Some functions of the thyroid gland and thyroid hormones:
– tissue repair and growth
– aiding the mitochondria
– assisting with digestion
– controlling hormone excretion
– oxygen utilization
– blood flow
– energy and heat production
– stimulating protein synthesis
Hypothyroidism, autoimmune hypothyroidism, or subclinical hypothyroidism are conditions in which the thyroid gland, found at the base of the front of the neck, is unable to produce sufficient thyroid hormones to fulfill the body’s needs or your immune system is attacking your thyroid. Approximately 5% of individuals aged 12 and older suffer from hypothyroidism. Thyroid issues more commonly appear in women rather than men due to it being connected to hormonal changes caused by pregnancy, perimenopause, and menopause. Primary hypothyroidism may occur due to dysfunction of the thyroid gland, which is commonly caused by an autoimmune condition called Hashimoto’s disease. In a small number of cases, hypothyroidism results from dysfunction of the hypothalamus and/or pituitary gland in the brain, referred to as secondary hypothyroidism. Other risk factors for thyroid issues are autoimmune conditions like Type 1 diabetes, certain medications, nutrient deficiencies (iodine, selenium, vitamin D), family history, or having low body mass during childhood.

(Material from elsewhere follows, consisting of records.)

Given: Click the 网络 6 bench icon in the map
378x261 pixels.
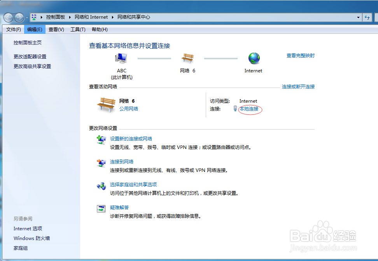Looking at the screenshot, I should click(x=188, y=58).
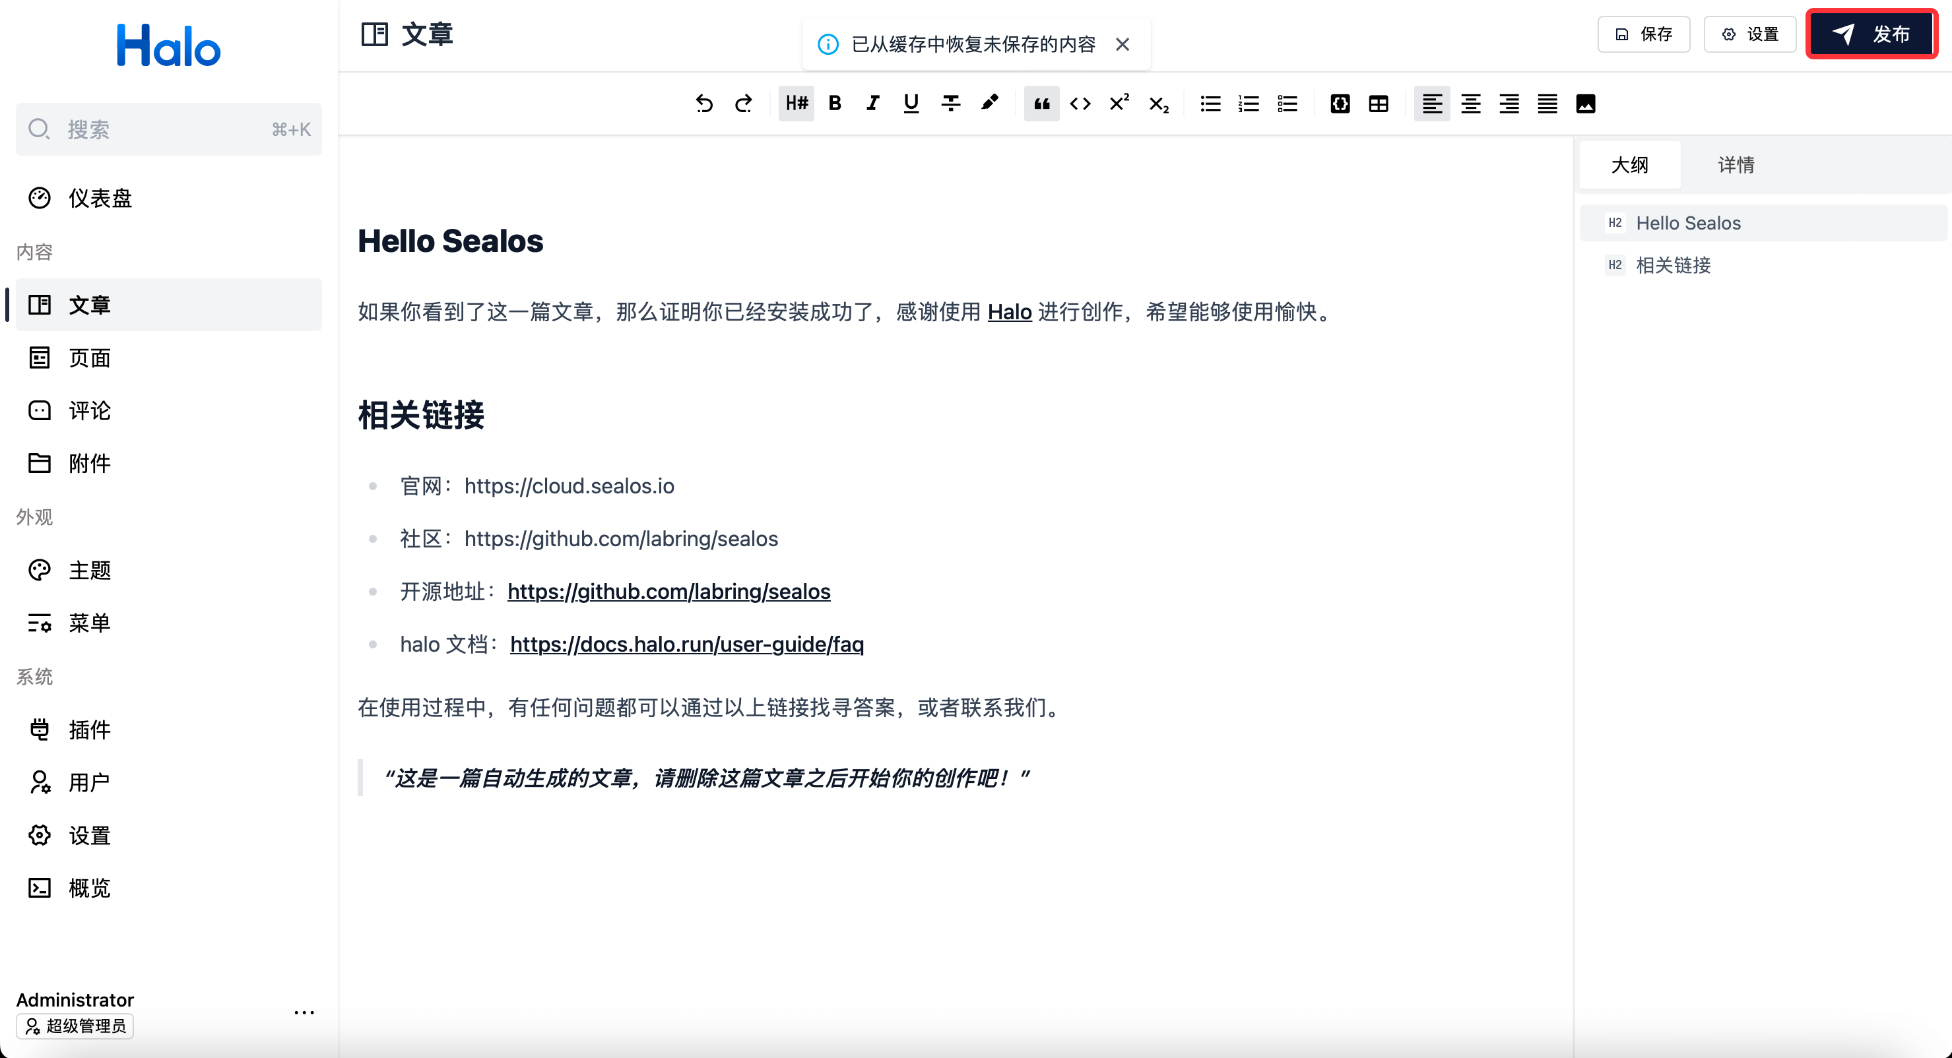Click the 搜索 search field
The image size is (1952, 1058).
(x=168, y=130)
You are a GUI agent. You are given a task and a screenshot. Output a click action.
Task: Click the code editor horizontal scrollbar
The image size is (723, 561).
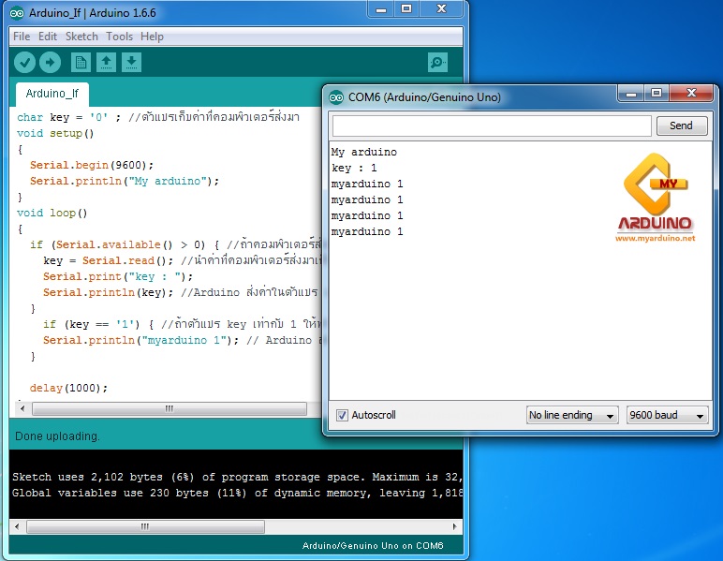(x=169, y=409)
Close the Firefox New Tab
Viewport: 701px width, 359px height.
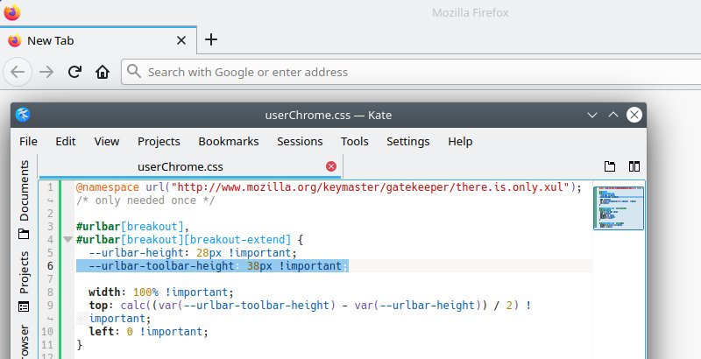181,40
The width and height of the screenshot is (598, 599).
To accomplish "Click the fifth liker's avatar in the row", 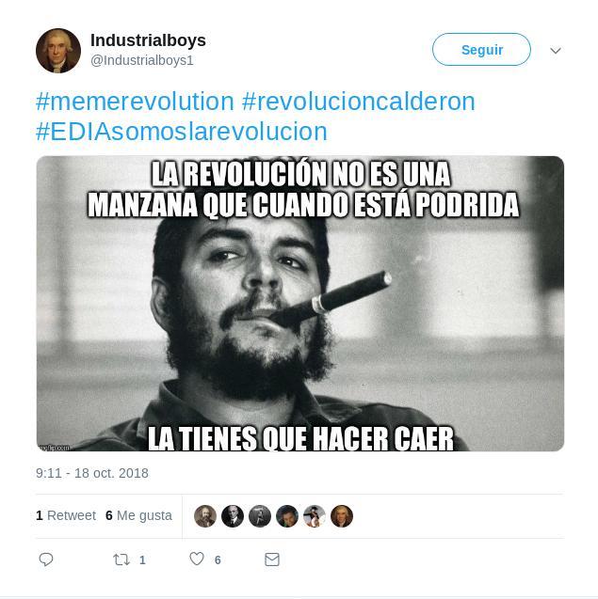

At CHS, we can recommend thyroid testing, treatment, and lifestyle changes to improve this condition. Reducing inflammation, managing stress, and taking the right supplements can improve symptoms of weight gain, constipation, fatigue, brittle hair, dry skin, and brain fog, all symptoms/signs of thyroid issues. Treating the thyroid begins with blood testing which shows us markers of disease and how your body is functioning overall. When untreated, hypothyroidism may lead to cognitive impairment, hypertension, infertility, or neuromuscular dysfunction.